Monday, April 16, 2007
Way Off Base
by Paul Krugman
Normally, politicians face a difficult tradeoff between taking positions that satisfy their party’s base and appealing to the broader public. You can see that happening right now to the Republicans: to have a chance of winning the party’s nomination, Republican presidential hopefuls have to take far-right positions on Iraq and social issues that will cost them a lot of votes in the general election.
But a funny thing has happened on the Democratic side: the party’s base seems to be more in touch with the mood of the country than many of the party’s leaders. And the result is peculiar: on key issues, reluctant Democratic politicians are being dragged by their base into taking highly popular positions.
Iraq is the most dramatic example. Strange as it may seem, Democratic strategists were initially reluctant to make Iraq a central issue in the midterm election. Even after their stunning victory, which demonstrated that the G.O.P.’s smear-and-fear tactics have stopped working, they were afraid that any attempt to rein in the Bush administration’s expansion of the war would be successfully portrayed as a betrayal of the troops and/or a treasonous undermining of the commander in chief.
Beltway insiders, who still don’t seem to realize how overwhelmingly the public has turned against President Bush, fed that fear. For example, as Democrats began, nervously, to confront the administration over Iraq war funding, David Broder declared that Mr. Bush was “poised for a political comeback.”

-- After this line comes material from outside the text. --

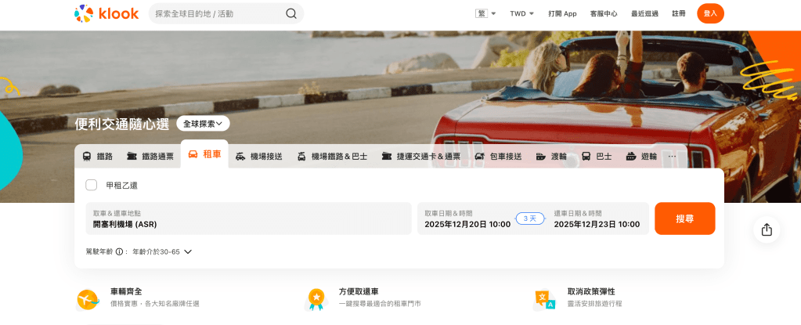This screenshot has width=801, height=325.
Task: Open the 渡輪 ferry tab
Action: click(551, 157)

It took an angry base to push the Democrats into taking a tough line in the midterm election. And it took further prodding from that base — which was infuriated when Barack Obama seemed to say that he would support a funding bill without a timeline — to push them into confronting Mr. Bush over war funding. . .
[T]he public hates this war, no longer has any trust in Mr. Bush’s leadership and doesn’t believe anything the administration says. . .
The only risk the party now faces is excessive caution on the part of its politicians.